I really thought we had seen the bottom of Bitcoiners making irrational and stupid arguments against improvements to Bitcoin, to paint themselves as some kind of righteous underground fighting the -against corruption and incompetence from within.
Boy was I wrong.
So, some things to explain first. With Lightning channels, you need to decide your fee level for a close one-way transaction ahead of time. Since the actual UTXO is multisig, both parties in the channel must sign the transactions used by each side to unilaterally close the channel ahead of time. All of Lightning's security is based on having these. If you ever had to use one, say because your contact is uncooperative, you can't count on them to definitely resign at a higher rate if you needed it.
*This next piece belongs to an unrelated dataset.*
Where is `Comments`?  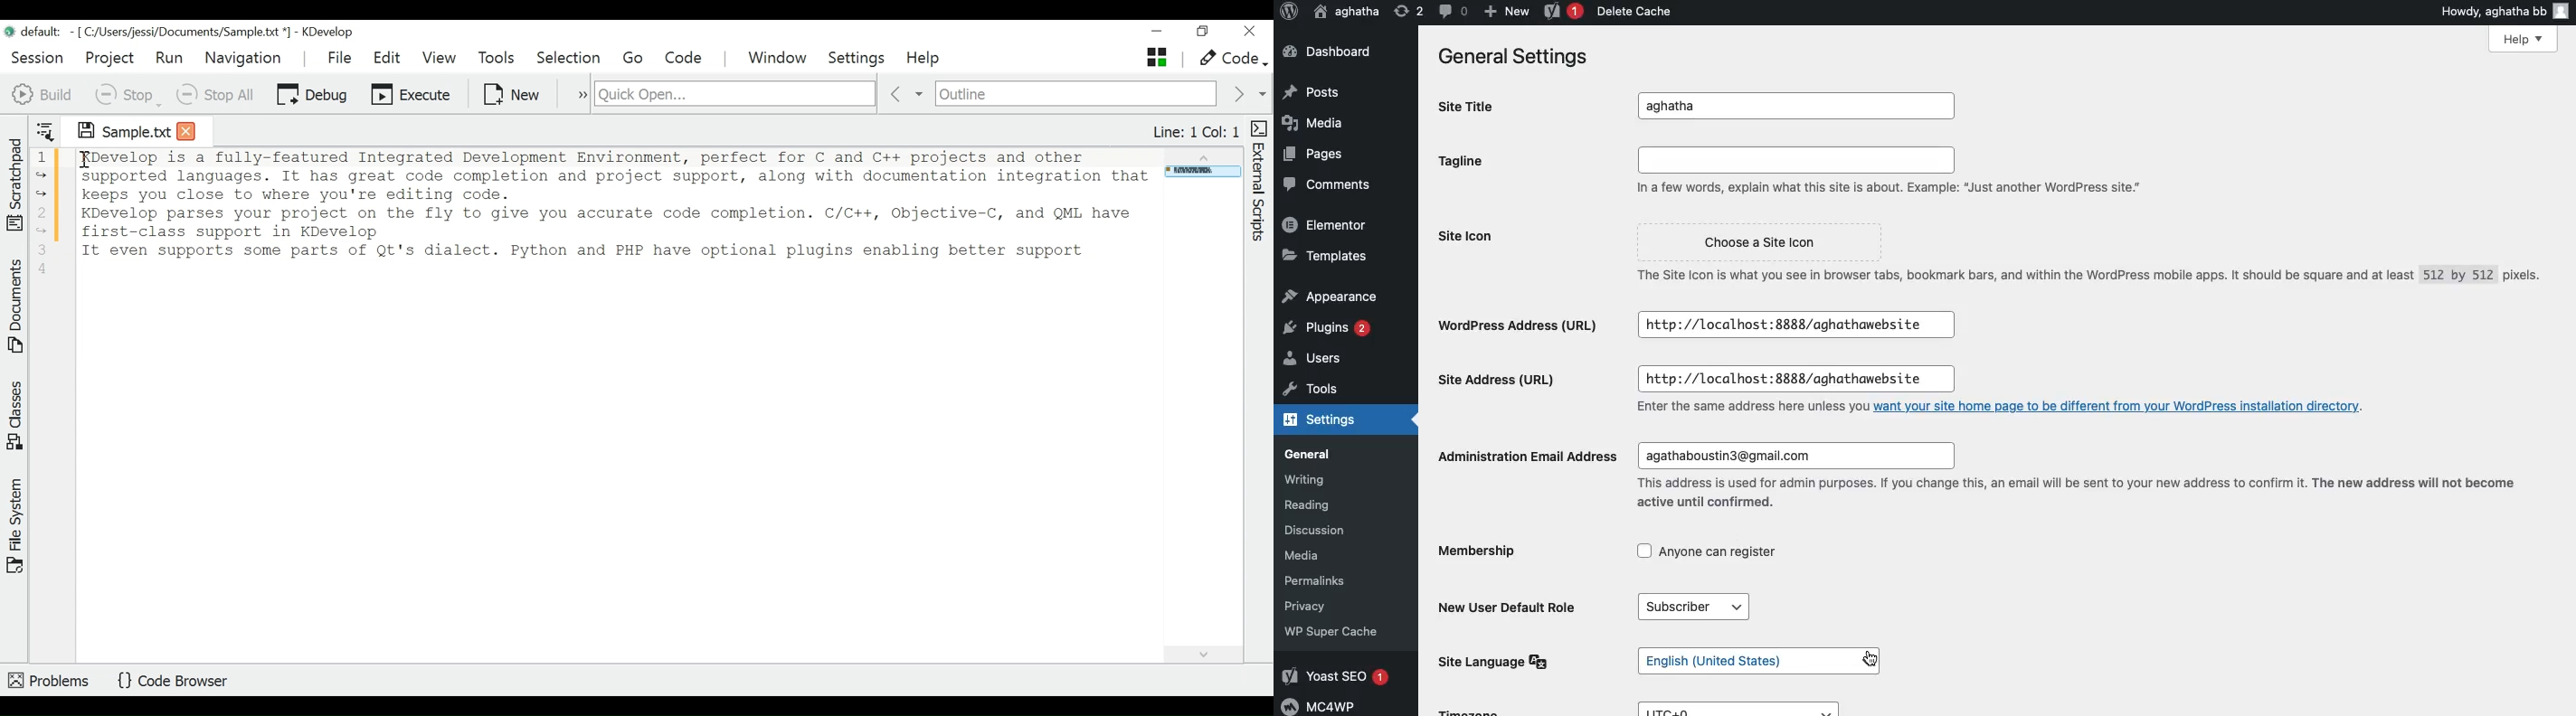
Comments is located at coordinates (1322, 182).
This caused problems when unilateral tariffs closed. If fees were high and have come down since you opened your channel, you will pay money that you did not need. If the fees were low and going up, you cannot guarantee that your channel will close in time. You can't Refund Fees (RBF) because your agent has to sign it, and you can't use Child-Pays-For-Parent (CPFP) because the returns all of yours is locked, so there will be no valid charges. until after the first transaction actually commits and several blocks pass.
Because of this, anchor products were created. They were special products that exist without timelocks for the sole purpose of being able to spend in a child transaction to beat the cost of Lightning transactions. These added more capital inefficiencies though, which required a relatively small amount of satoshis to be used to create these products.
Add short-term anchors, building on the v3 transaction relay and packet relay (providing transactions in the mempool as groups). The idea is to produce a value of 0 to be consumed with OP_TRUE (meaning anyone can consume it). Actions that have a fee rate of 0, and include a short-term anchor, will be entered in the mempool As far as child trading costs a long-term anchor product with an appropriate tax rate.
This allows Lightning channels to sign one-sided closing contracts at no cost, and anyone who needs to use them can simply spend the unsustainable anchor output to whatever fee level is necessary at the time his position. This greatly simplifies Lightning closing transactions, and removes the capital inefficiencies of existing anchor products. That's an added bonus anyone they can block trading with an unstable anchor, not just the owners of the channel (or other contract).
The ephemeral anchor never creates the 0 UTXO value in the UTXO set, because it is only forwarded together with a transaction that consumes it immediately in the same block.
So why is this a problem? Or attack? I have no idea, it's an incredible simplification that a second layer protocol, or contract built on Bitcoin in general, that uses pre-signed transactions will benefit greatly from it. It does not cause bloat of the UTXO set, because as the name suggests, the results used are long-term. Of course they are not created permanently.
The only arguments I've seen are “spam!” Or “Key developers are removing the dust cap!” (Minimum value trading products must be banned, and they don't remove it for anything but short-term anchors, which must be consumed immediately by a child to be sent back).
I think we are at a stage where we have to seriously consider when it is time to reject criticism or complaints about a technical subject in this area. Or where legitimate objections cease to be so, and become irrational and ignorant crusades against or for personalities instead of rational criticism. Because this backlash against short-term anchors is undoubtedly the last.
All reasonable criticism should be welcomed in an open source protocol like Bitcoin, but it's time to stop irrational tribal humor with no logical basis as if it equates to valid criticism. No, it's a complete waste of time and a denial of service attack against the Bitcoin development process.
This article is a Take. The views expressed are entirely those of the author and do not necessarily reflect the views of BTC Inc or Bitcoin Magazine.